● **REQUIREMENT**
Copy the listing below word for word, from the line containing "Where should I" down to the line containing "(x=641, y=519)", both included, and nothing else.

Collected data
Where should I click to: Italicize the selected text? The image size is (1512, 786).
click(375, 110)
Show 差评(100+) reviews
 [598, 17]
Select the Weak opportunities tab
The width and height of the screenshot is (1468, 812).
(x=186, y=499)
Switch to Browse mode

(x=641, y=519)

---

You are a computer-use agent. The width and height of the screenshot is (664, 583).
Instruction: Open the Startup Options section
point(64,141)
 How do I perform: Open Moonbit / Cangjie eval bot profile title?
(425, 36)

● **EXERCISE RESPONSE**
Where should I click to: Italicize the selected text? The image size is (1512, 786).
click(375, 110)
Show 差评(100+) reviews
 [598, 17]
Select the Weak opportunities tab
The width and height of the screenshot is (1468, 812).
(x=186, y=499)
Switch to Browse mode

(x=641, y=519)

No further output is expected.